This blog post covers an interesting vulnerability that was just discovered earlier this year and an open source free tool that was created to automate testing for this vulnerability in Bluetooth devices.
I will preface this with the warning that this is of course done in my personal testing lab environment with my own devices for learning and demonstration purposes. I am in no way encouraging that these tools, snippets of code or techniques be used maliciously as there can be very serious legal consequences for those that use these hacking tricks nefariously. However, in a personal testing lab environment I think this is great for learning and allows someone to quickly be able to confirm or deny if their personal devices are truly standing up to the Bluetooth CVE of CVE-2023-45866.
CVE-2023-45866 is described as an issue where the "Bluetooth HID Hosts in BlueZ may permit an unauthenticated Peripheral role HID Device to initiate and establish an encrypted connection, and accept HID keyboard reports, potentially permitting injection of HID messages when no user interaction has occurred in the Central role to authorize such access". So in the photo above we see a device that has been sent the commands to open a new incognito browser pointing to my website at thejasongardner.com. This as you can see is done with 0-clicks or user interaction and the device is unfortunately vulnerable to the attack just by being in proximity to the attacking Bluetooth device with Bluetooth enabled.
Variations of this attack can affect Android, Linux, MacOS, iOS and Windows. The BlueDucky tool works because "The Bluetooth stacks in multiple operating systems allow an attacker to pair a virtual Bluetooth keyboard without authentication or user confirmation. The attacker can then inject keystrokes to perform actions as the user, so long as those actions do not require password or bio-metric authentication."
So, basically, if you have paired a Bluetooth device such as a keyboard to your tablet, now an attacker can pretend that they are using that same exact keyboard and type in commands into your device. This is a big problem because there are many situations where you may be exposed to this attack and you would have no way of physically stopping the attack from occurring. The best defense is to make sure your devices are patched to the latest versions of their operating systems and if possible try to only enable Bluetooth when you really need to use it. In the example here a browser is opened without the user doing anything and then the phone's browser seems to have someone typing in the URL and then the device opens my website. My website is just used as an example page but a malicious attacker could direct the device to download malware, a virus or anything else a hacker may want which could lead to the device being compromised after it has left the vicinity of the attacker.

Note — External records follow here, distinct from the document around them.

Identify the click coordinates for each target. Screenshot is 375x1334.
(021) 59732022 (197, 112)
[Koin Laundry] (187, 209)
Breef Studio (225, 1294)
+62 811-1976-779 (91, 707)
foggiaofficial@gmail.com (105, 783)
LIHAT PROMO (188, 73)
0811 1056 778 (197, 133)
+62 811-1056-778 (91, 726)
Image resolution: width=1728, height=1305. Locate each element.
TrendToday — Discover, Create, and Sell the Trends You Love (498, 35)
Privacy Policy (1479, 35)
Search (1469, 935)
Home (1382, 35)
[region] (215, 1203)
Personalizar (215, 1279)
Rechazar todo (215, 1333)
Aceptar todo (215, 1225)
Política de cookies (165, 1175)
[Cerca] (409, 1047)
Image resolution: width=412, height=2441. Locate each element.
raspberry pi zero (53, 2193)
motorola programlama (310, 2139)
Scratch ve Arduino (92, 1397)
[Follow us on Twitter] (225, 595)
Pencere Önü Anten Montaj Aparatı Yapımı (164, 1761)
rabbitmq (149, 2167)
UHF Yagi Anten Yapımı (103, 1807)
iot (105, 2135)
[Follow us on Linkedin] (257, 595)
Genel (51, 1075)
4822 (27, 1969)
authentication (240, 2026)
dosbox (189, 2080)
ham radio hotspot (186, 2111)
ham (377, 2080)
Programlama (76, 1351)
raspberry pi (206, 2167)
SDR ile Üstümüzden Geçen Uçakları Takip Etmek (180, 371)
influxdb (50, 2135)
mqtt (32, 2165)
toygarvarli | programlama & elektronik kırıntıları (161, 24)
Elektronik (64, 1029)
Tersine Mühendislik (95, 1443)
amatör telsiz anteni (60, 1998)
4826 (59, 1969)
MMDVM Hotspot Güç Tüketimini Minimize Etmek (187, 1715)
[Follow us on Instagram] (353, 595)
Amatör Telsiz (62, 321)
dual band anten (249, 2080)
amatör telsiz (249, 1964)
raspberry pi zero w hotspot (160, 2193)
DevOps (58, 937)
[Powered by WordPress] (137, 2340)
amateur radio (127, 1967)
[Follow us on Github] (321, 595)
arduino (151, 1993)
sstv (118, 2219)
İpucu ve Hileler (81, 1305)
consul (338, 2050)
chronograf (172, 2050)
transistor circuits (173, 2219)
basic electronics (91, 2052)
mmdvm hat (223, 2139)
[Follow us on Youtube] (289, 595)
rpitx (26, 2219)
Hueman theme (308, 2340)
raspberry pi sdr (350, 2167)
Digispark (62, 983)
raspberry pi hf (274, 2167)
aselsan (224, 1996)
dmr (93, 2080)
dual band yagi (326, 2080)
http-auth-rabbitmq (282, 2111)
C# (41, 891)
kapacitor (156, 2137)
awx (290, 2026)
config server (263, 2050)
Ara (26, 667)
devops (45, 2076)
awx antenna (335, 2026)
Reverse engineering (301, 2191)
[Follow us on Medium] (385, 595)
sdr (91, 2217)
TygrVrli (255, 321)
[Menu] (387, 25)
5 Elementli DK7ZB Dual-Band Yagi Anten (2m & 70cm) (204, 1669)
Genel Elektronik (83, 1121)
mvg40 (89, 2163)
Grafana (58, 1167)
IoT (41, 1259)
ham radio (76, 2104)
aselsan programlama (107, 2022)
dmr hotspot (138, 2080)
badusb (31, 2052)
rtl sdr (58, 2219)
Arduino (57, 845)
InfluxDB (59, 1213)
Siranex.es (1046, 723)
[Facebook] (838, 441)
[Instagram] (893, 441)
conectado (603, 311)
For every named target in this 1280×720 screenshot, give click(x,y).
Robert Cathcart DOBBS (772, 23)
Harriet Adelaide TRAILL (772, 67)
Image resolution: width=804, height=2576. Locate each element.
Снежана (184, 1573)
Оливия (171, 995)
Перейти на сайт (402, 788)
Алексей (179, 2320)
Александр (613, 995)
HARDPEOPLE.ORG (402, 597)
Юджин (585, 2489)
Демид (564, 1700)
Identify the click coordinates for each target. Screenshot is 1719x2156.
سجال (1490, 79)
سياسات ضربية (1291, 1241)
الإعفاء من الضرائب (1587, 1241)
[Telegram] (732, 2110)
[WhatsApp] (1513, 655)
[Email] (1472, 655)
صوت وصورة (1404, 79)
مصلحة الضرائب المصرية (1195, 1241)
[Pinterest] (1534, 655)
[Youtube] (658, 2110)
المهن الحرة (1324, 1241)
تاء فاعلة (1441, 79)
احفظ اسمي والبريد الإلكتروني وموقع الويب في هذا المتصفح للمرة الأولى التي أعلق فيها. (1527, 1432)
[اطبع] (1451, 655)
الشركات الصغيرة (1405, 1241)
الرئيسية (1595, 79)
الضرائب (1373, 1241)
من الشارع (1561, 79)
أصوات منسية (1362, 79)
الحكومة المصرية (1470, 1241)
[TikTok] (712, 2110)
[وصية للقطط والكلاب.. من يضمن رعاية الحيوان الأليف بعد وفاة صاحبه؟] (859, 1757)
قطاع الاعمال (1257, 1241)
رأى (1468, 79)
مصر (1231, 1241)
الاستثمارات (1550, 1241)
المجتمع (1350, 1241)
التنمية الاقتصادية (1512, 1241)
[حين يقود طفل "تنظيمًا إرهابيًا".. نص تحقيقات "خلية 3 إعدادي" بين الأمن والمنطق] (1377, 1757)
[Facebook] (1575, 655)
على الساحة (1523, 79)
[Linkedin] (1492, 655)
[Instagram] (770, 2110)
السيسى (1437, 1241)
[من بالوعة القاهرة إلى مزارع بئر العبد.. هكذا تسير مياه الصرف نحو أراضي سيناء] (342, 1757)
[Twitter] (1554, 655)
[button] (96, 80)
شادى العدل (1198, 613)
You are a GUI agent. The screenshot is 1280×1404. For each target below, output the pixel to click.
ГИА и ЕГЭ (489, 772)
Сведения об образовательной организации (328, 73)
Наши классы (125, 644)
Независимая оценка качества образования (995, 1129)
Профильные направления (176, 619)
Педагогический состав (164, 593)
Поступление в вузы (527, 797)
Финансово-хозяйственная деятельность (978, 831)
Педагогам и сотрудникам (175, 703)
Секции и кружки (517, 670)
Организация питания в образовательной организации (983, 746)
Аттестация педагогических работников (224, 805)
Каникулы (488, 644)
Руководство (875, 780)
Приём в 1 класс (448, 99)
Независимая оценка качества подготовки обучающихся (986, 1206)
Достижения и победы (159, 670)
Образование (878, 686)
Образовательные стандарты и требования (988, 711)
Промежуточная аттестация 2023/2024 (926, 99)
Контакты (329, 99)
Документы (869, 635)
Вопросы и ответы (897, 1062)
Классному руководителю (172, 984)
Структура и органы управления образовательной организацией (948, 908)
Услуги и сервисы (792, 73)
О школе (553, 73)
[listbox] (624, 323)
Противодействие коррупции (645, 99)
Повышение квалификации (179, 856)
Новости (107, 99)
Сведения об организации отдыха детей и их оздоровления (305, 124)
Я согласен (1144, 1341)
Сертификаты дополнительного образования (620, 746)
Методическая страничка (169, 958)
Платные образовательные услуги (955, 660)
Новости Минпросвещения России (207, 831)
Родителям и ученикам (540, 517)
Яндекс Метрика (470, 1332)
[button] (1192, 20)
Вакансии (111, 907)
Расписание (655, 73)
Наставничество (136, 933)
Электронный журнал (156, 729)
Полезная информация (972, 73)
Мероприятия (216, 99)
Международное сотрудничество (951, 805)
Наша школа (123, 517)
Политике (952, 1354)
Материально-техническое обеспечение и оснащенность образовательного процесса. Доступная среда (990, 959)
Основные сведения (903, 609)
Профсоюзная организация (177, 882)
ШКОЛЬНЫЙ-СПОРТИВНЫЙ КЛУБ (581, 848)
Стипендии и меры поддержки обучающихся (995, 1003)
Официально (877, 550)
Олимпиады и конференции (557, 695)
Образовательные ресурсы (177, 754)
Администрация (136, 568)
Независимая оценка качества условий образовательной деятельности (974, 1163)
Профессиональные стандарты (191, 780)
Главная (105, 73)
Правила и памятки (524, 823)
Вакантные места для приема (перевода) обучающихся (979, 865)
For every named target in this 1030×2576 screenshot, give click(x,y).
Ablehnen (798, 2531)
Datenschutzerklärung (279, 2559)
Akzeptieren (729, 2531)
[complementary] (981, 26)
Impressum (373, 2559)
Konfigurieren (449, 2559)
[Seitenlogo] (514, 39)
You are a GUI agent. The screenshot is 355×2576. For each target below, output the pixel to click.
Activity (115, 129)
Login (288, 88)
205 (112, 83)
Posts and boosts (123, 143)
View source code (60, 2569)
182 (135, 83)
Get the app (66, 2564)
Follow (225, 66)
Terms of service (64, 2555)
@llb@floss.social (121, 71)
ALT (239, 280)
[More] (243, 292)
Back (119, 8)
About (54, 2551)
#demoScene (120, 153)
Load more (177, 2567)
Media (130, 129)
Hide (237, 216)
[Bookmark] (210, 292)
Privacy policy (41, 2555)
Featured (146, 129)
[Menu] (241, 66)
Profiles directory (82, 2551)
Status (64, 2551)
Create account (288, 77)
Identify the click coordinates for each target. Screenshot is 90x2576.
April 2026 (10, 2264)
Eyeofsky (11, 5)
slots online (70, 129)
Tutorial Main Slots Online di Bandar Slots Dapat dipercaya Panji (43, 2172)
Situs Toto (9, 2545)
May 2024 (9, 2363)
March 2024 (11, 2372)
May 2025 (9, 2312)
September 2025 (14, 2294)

To simplify here the issue is that the pairing can be forced and then keystroke injection is possible where an attacker can emulate a device using HID or the Human Interface Device. As discussed more in detail in this article (What Is a Human Interface Device (HID)? (howtogeek.com))"The biggest advantage of HID is being able to simply connect almost any peripheral to your device and have it start working immediately.". So here this universal usage and simplicity is misused when there are three criterium that were covered in the skysafe repo mentioned above and they are that:
- the host is connectable/discoverable
- the host supports pairing without authentication via the
NoInputNoOutputpairing capability - the attacker can connect to L2CAP ports 17 and 19 on the host
So there is some mitigating criteria to begin with and after the device is patched this attack should result in an error and no unauthenticated pairing or injection should occur. I hope you learned a little more about something interesting and can use this information to be a little safer and more secure with your personal devices.